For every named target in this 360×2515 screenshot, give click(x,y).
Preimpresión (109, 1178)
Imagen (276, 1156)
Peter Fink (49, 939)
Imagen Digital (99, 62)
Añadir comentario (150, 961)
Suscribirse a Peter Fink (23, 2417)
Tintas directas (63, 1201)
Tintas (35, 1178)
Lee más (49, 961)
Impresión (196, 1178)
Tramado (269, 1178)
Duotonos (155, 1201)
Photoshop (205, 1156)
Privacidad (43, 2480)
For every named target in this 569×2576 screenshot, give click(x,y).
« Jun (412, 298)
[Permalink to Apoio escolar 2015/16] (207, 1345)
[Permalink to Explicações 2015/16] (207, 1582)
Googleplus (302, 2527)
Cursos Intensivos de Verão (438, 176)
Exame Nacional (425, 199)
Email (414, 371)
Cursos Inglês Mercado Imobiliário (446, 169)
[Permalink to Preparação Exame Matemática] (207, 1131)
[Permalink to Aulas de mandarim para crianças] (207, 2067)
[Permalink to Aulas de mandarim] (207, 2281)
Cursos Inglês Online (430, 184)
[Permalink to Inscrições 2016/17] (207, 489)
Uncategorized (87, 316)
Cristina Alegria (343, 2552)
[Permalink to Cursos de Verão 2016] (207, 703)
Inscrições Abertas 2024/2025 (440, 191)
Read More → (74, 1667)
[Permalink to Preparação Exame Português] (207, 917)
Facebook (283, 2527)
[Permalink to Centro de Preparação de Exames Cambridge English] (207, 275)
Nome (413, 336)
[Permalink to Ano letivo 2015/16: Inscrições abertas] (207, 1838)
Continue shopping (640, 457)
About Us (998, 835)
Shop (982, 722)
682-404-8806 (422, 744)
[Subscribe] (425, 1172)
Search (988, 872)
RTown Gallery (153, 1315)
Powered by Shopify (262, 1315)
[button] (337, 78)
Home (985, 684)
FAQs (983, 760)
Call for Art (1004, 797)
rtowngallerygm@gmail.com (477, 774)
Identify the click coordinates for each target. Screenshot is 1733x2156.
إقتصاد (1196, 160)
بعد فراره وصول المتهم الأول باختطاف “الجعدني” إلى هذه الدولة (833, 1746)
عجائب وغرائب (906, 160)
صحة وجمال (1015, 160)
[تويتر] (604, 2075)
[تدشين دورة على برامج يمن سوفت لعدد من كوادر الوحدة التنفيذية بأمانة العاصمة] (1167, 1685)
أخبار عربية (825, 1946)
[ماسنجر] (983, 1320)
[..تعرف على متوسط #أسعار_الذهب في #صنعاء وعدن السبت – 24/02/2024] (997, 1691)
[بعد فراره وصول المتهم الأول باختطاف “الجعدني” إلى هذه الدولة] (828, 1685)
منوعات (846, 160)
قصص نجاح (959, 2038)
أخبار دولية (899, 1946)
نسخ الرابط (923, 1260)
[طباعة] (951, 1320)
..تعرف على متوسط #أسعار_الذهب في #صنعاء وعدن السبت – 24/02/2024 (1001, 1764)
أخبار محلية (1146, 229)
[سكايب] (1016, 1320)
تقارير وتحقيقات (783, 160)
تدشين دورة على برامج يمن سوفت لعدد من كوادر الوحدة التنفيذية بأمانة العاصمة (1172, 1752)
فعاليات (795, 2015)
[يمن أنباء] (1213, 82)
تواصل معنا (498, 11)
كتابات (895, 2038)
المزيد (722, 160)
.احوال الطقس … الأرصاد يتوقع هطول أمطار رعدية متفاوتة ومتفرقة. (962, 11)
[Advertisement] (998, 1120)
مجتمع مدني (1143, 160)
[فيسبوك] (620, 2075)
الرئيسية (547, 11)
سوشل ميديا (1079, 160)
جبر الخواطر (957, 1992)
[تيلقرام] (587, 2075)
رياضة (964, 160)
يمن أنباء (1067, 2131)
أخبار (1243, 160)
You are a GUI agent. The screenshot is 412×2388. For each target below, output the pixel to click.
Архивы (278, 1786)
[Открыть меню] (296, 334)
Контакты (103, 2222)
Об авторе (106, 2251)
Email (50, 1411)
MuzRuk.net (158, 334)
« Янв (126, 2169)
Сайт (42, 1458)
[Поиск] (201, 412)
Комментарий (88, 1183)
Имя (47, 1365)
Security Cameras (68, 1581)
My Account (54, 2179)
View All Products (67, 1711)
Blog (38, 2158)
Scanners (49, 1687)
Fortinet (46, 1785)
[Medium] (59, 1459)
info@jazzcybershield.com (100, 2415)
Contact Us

→ **DIRECTIONS FOR THIS TASK**
Wherever the string "تدشين" appears in the entries above, list that line.

→ **EXERCISE RESPONSE**
[تدشين دورة على برامج يمن سوفت لعدد من كوادر الوحدة التنفيذية بأمانة العاصمة] (1167, 1685)
تدشين دورة على برامج يمن سوفت لعدد من كوادر الوحدة التنفيذية بأمانة العاصمة (1172, 1752)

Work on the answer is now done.